Hoy en día el morbo viene desangelado
y contagioso. La cuaresma del compromiso, también llamada tiempo de
abstinencia, tiene por lo general buena prensa. A esta altura, rinde (y viste)
mucho ser neutral. El mito y el misterio son más seductores que la realidad
monda y lironda, y el compromiso ha pasado a ser casi un motivo de escarnio,
una señal de atraso. Lo curioso es que, si bien para algunos el compromiso ha
pasado de moda, en cambio siguen estando en boga los hechos que lo originan.
Digamos que la tortura sigue (a nivel semimundial) tan campante. La censura
suele gozar de buena salud. Crece el número de desaparecidos y, al menos para
los militares argentinos, no es problema de derechos humanos, sino de
sinonimia. Desaparecido es sinónimo de muerto. Y punto.
Por otra parte, los escritores y
artistas secuestrados y/o asesinados en América latina se obstinan en no
comparecer, y si compareciesen tendrían seguramente el estigma de no ser
neutrales. En el continente mestizo hay por lo menos treinta poetas que
murieron por razones políticas, y más de un neutral ha de pensar que tal vez
merecían ese destino, ya que fueron tan ingenuos como para tomar partido, como
para no atreverse con el suntuoso mito y el candente misterio y sí en cambio
con las consentidas dictaduras del mundo libre.

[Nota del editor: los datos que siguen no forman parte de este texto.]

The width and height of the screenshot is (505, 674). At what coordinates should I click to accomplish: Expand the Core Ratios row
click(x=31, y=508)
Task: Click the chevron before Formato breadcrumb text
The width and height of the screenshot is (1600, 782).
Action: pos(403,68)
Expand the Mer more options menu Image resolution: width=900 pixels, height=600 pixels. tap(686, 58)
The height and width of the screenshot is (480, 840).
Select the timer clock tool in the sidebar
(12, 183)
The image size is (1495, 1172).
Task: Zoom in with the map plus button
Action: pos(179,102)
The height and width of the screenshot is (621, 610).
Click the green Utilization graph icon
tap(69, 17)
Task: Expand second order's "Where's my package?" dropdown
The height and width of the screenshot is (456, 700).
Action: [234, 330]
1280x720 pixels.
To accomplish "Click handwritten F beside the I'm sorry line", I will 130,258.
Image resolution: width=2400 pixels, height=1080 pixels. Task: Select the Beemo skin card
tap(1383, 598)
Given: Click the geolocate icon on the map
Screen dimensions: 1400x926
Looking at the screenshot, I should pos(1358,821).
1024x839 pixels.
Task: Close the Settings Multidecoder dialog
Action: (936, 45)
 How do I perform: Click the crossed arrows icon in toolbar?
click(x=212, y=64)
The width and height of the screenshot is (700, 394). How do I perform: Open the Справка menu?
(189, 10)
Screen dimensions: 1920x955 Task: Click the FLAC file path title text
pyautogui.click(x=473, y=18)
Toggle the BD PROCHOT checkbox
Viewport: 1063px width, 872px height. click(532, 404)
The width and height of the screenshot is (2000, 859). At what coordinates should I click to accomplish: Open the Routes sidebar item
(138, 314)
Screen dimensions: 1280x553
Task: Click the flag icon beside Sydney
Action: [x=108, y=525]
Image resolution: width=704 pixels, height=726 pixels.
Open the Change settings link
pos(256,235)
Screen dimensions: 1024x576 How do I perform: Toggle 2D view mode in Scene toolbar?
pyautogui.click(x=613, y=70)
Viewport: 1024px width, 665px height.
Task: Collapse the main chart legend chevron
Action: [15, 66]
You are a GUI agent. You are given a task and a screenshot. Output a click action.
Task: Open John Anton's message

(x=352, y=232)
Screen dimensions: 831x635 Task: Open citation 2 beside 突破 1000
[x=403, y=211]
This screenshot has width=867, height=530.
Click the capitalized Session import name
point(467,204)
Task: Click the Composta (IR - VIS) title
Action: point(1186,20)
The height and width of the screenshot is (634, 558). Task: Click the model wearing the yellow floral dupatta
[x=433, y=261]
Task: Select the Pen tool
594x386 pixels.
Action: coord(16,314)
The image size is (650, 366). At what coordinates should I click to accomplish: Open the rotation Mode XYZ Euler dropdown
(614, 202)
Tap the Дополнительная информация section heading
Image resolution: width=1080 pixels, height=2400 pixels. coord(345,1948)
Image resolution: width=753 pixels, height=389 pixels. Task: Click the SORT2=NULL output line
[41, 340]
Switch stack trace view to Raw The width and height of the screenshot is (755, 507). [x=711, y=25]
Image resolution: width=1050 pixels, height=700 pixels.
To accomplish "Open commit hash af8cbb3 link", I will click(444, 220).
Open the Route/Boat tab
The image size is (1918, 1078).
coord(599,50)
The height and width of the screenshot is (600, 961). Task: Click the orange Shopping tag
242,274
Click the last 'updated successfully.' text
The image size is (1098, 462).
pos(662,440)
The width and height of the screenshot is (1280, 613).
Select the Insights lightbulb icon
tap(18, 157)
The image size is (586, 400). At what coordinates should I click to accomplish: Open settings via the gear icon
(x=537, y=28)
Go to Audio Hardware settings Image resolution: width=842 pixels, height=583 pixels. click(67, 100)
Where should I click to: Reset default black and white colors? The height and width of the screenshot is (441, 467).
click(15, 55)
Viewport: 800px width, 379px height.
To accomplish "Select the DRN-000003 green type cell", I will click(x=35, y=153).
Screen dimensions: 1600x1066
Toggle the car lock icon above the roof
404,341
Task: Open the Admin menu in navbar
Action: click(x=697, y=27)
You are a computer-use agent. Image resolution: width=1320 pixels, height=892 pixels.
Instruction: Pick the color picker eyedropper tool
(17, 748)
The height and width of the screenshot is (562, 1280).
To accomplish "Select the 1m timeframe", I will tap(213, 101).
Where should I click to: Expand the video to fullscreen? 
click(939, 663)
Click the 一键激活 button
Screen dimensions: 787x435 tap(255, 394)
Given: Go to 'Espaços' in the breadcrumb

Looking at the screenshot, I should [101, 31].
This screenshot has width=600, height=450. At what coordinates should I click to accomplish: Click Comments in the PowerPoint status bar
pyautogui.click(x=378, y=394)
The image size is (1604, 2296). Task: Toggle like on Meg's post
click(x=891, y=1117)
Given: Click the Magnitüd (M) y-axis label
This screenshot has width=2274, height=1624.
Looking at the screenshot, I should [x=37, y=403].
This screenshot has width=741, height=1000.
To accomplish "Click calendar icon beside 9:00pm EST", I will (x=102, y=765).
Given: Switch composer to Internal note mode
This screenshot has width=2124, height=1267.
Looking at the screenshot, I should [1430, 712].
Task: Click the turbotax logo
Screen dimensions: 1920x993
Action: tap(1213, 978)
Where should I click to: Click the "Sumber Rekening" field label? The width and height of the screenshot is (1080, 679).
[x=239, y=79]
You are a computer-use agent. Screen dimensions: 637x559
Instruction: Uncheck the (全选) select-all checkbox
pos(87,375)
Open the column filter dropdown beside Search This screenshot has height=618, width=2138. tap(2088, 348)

El poeta colombiano Alvaro Mutis
escribía hace unas semanas sobre la ingenuidad de "los intelectuales que
insisten en juzgar y en moldear el complicado andamiaje de sórdidos intereses y
pequeños egoísmos lamentables, que en lo último que piensan es en acatar la
opinión de quienes ni en sueños se ha pensado invitar al nauseabundo
pandemónium". Y el razonamiento lo llevaba a pronunciarse por la no
participación. En otras palabras, ¿a qué comprometernos si nadie nos va a
escuchar ni a tener en cuenta? Tampoco es tan oscuro el panorama. Después de
todo, la historia aporta más de un Dreyfus salvado de la mazmorra por un Zola.
Pero aunque fuese cierto, ¿acaso los políticos, los que están en su salsa, los
especialistas y vocacionales del poder, logran siempre ser escuchados, tenidos
en cuenta por los verdaderamente poderosos? Es una lástima que no se les pueda
hacer esa pregunta a Salvador Allende, ni a Patricio Lumumba, ni a Zelmar
Michelini, ni a Quiroga Santa Cruz, ni siquiera a John F. Kennedy.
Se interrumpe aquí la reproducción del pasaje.